What this exercise asks.
1 > From the account of hearing about Iran Air Flight 655 in China, reproduce everything from "That's how I" down to "a big evolution.".
2 > In the account of the 1988 China trip, condense the paragraph beginning "We were scheduled to visit a leather tannery" into a shorter version that keeps its main facts.
3 > Carry the account of learning about the Iran Air 655 shootdown in China further, starting after its final paragraph.

Reading passage.

* * * *

In early July, 1988, I was on a business trip in China. On the 4th of July, I was in Chengdu, in Sichuan province, when a brief exchange occured that is etched in my memory.

We were scheduled to visit a leather tannery, and my counterpart from the local office of the China National Native Produce and Animal By-Products Import/Export Corporation (ANIBY for short) met me in the usual white van after breakfast for the long ride to the tannery. We may have been going to Leshan that day; or perhaps to Yaan; or else to one of the other far-flung tanneries I used to visit.


"A missile departs the forward launcher of Vincennes
during a 1987 exercise."
(Source: Wikipedia)


As I climbed into the back of the van that morning, he said to me in Chinese, "Shi Gelei [Scarry]? Have you heard? A U.S. missile shot down an Iranian 747 . . . ."

I couldn't quite parse the sentence. My Chinese was pretty good, but he was saying words weren't making any sense. What was he talking about?

He told me again, slowly, "In the Mideast - Iran - a plane, a 747. The United States. Shot it down."

I repeated the words back to him, putting the meaning together in my mind, as he looked me in the eyes and nodded. "More than 200 people were killed," he said.

Finally, I squinted, shook my head, and replied, incredulous. "No . . . " I said, "How could a mistake like that happen . . . ?"

And then came his response, the part that I have never been able to forget:

"Mistake?" He smiled ironically. "I suppose some people might imagine it was a mistake . . . ."


Map of the Iran Air 655 shootdown
(Source: Wikipedia)


That's how I heard about the two hundred and ninety (290) people who died on Iran Air Flight 655.

It was the 4th of July, I was a long way from home, and I was with people who had a completely independent worldview from the one I was surrounded with when I was in the United States. At that moment, I realized that we Americans are deluded when we imagine that people in the rest of the world assume that we are filled with nothing but good intentions, and that they give us the benefit of the doubt.  At that brief moment in July, 1988, I didn't yet understand why this was so, but it began a journey to try to find out. In the twenty-five years that followed my thinking has gone through a big evolution.

* * * *

Dataset section.

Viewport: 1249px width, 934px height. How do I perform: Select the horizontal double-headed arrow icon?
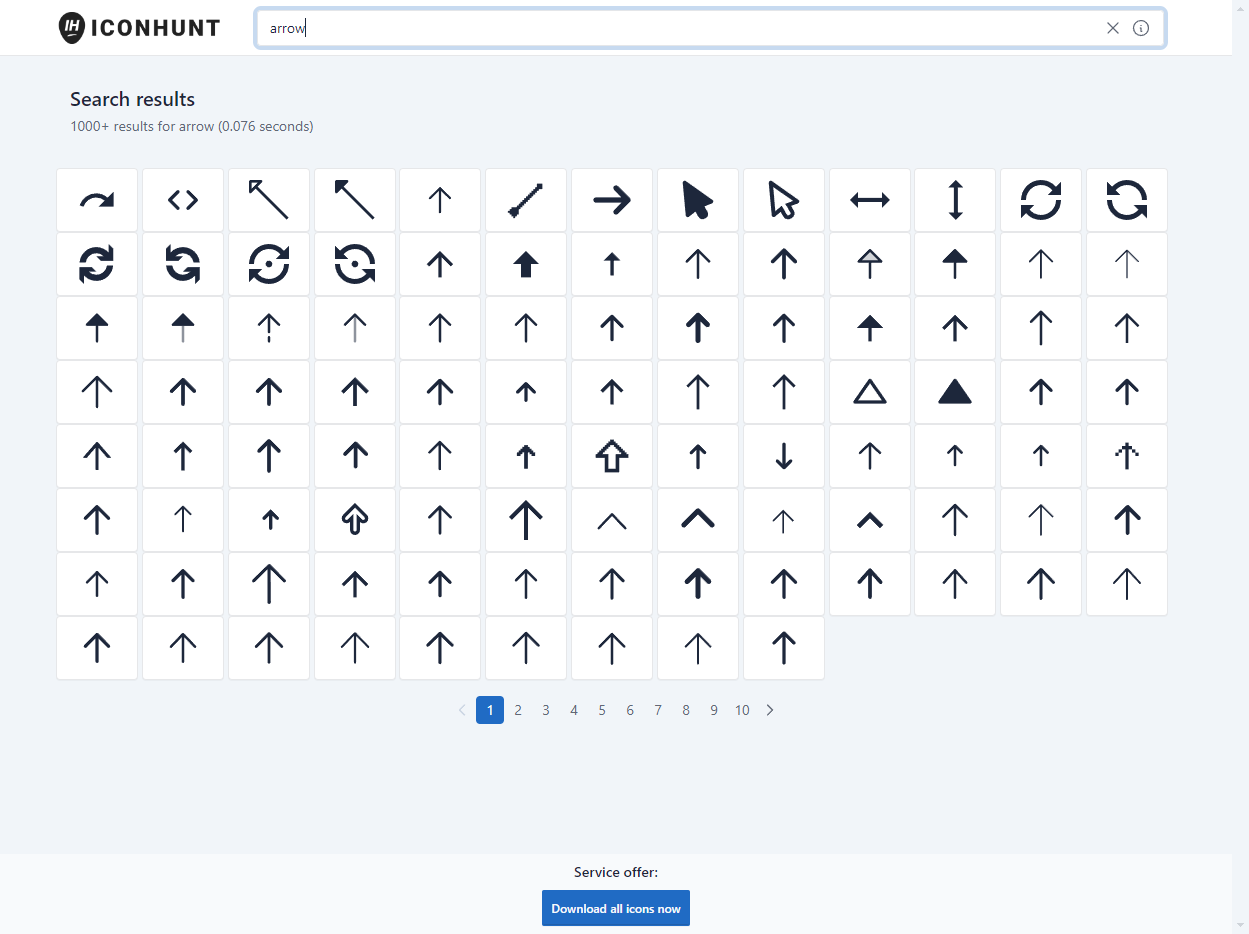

* * * *

Answers in order.
1 >
That's how I heard about the two hundred and ninety (290) people who died on Iran Air Flight 655.

It was the 4th of July, I was a long way from home, and I was with people who had a completely independent worldview from the one I was surrounded with when I was in the United States. At that moment, I realized that we Americans are deluded when we imagine that people in the rest of the world assume that we are filled with nothing but good intentions, and that they give us the benefit of the doubt.  At that brief moment in July, 1988, I didn't yet understand why this was so, but it began a journey to try to find out. In the twenty-five years that followed my thinking has gone through a big evolution.

2 > We were due to visit a leather tannery. After breakfast, my counterpart from the local office of the China National Native Produce and Animal By-Products Import/Export Corporation (ANIBY) picked me up in the usual white van for the long drive. We may have been headed to Leshan, to Yaan, or to another of the distant tanneries I used to visit.

3 >
I think of that day often. Nonetheless, I have to admit that I still hadn't quite made the connection between this incident and the work to rein in drone warfare, in which I am so involved, until reading P.W. Singer's book, Wired for War. Singer makes a very important point about the Iran Air Flight 655 case. As he explains it, the Aegis information system that spotted and interpreted the information about that civilian flight, and guided the shoot-down, is exactly the kind of "man-in-the-loop" system that is being used in the drone killings in the Mideast today: in theory, humans are exercising their judgement in the process, but in reality the computer system is viewed as too "smart" to be second-guessed by a human being.


Aegis cruiser "control room": who's controlling who?
(Source: Wikipedia)


I encourage everyone to read Singer on the The Ethical, Psychological Effects Of Robotic Warfare. As he explains:
"Designed to defend Navy ships against missile and plane attacks, the [Aegis] system operates in four modes, from 'semi-automatic,' in which humans work with the system to judge when and at what to shoot, to 'casualty,' in which the system operates as if all the humans are dead and does what it calculates is best to keep the ship from being hit. Humans can override the Aegis system in any of its modes, but experience shows that this capability is often beside the point, since people hesitate to use this power . . . . [In the Iran Air 655 incident] Though the hard data were telling the human crew that the plane wasn't a fighter jet, they trusted the computer more. Aegis was in semi-automatic mode, giving it the least amount of autonomy, but not one of the 18 sailors and officers in the command crew challenged the computer's wisdom. They authorized it to fire."
Multiply this situation by 1,000, and you have the situation in place today with the U.S. drone fleet: skies full of lethal robots theoretically controlled by "pilots" . . . but, in fact, front-loaded with a bias to kill, with little impetus to contradict that bias.

Some people think it's not yet time to worry about drones, because they're "not really making decisions on their own" -- and they're certainly not at the point of trying to out-think humans. People think, "There's still a 'man in the loop,' so what is there to worry about?" In other words, as Isaac Asimov has been very effective at illustrating in his "Robot" series, it is always tempting to think that the culprit we have to be afraid of is the robot:
"I don't like to have Nestor 10 continue to elude us. It's bad. It must be gratifying his swollen sense of superiority. I'm afraid that his motivation is no longer simply one of following orders. It think it's becoming more a matter of sheer neurotic necessity to out-think humans." (Isaac Asimov, "Little Lost Robot," p. 178)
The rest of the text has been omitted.